Force to cold-bend steel plate

[DavidCR]

I need help to estimate how much force is needed to bend a plate. It is for a 11m diameter welded surge tank for a hydroelectric project.

Plate material: Carbon steel, tensile strenght: 70000 psi (There is also an option of using a 50000 psi plate)
Thickness: 50mm (1.97").
Wide of plate 3m (118").
Diameter (Bending diameter): 11m (433")

The guy who is asking this says that they think to perform this in cold with a roller over the plate between two rollers spaced 0.3m (12"), but he does not know what is the force needed to be sure is they can do it.

So I´d appreciate a lot if somebody can help me with a formula to calculate the force required, or with an estimation of the force also is somebody wants to help with recomendations on how to bend the plate in an easy way, that would be welcome.

Hi and blessings to everybody there.

 

[sreid]

Modeled as a beam with a point force at the center, the force to reach the yeild stress would be over one million lb.

 

[metengr]

DavidCr;
I can try to take a stab at this from a "practical" view.
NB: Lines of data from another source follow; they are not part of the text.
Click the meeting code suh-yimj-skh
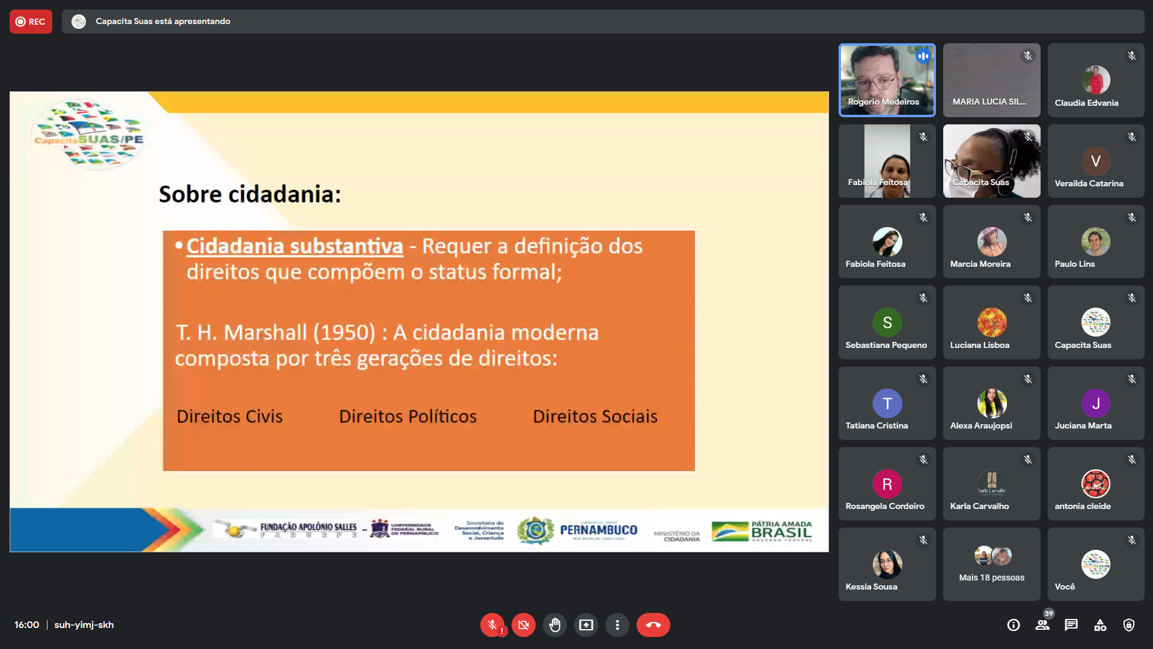The image size is (1153, 649). [x=84, y=625]
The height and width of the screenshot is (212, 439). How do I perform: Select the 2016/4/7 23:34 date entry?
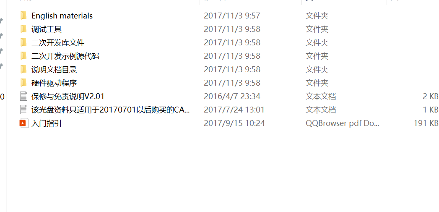click(232, 97)
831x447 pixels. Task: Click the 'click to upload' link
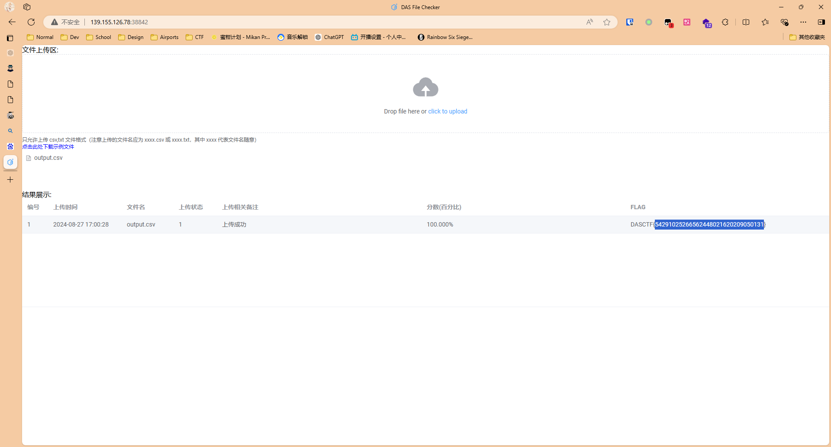click(x=448, y=111)
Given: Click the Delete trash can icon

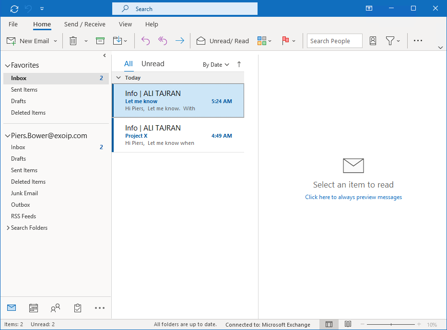Looking at the screenshot, I should tap(73, 41).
The force required in metal working operations is basically the flow stress of material X the deformation area because stress X area = force.

I would "estimate" that the flow stress for this plate material is going to be somewhere around 45 Ksi, as any good number that is above yield and allows for some strain hardening during cold working.

The contact area will be the width of the roller contact on the surface of the plate X the thickness of material that is being deformed.

This is a crude approach but could at least get you in the ball park in terms of load.

To reduce load, you could heat the plate and hot bend to take advantage of the reduced flow stress because the yield strength will decrease as a function of increasing metal temperature.

Good Luck

 

[deanc]

What you are trying to do is not that uncommon. The radius is the key as long as the pinch rolls will handle the thickness. Call around for quotes-you may be surprized.

http://www.bertschrolls.com

http://www.roundo.com

 

[JoeTank]

DavidCR,

At the risk of embarrassing myself, I'll take a whack it an answer. If I remenber my strength of materials class correctly, M=EI/R. Using E=30,000,000 psi, I=t^3/12 and R=217 inch radius... I obtain the moment necessary to elastically bend a 2 inch thick plate to be 92,400 inch-pounds per inch of plate width. For a 118 wide plate the total moment required is 10,903,200 inch-pounds. For the rolls to be spaced at 12 inches c-c a roll force of 3,634,400 pounds is required. I used M=PL/4. This equates to a roll force of 1820 tons.

However, the 50 ksi plate will begin to yield at a roll force of about 650 tons or about 1/3 of the force noted above. This suggests to me that a roll force much lower that 1820 tons will be required. I'm just not smart enough to figure out the rest, but I would guess that a fully plastic moment would be enough to form the plate. This would be occur at a roll force of about 1000 tons.

Now, please don't tell me that this was a homework problem.

Steve Braune
Tank Industry Consultants

http://www.tankindustry.com

 

[metengr]

Here is a web site from one of the major steel companies that specifically addresses press load requirements for forming steel plate. The equation that is referenced is as follows;

Press load = 0.833 X Ultimate Tensile Strength X thickness ^2 X Length/width of the die opening

dimensions are in inches.

The web site is below. The attachment is "Guidelines for Fabricating and Processing Plate Steel". This is excellent reference material to keep handy.

http://www.intlsteel.com/PDFs/products/duracorravail.pdf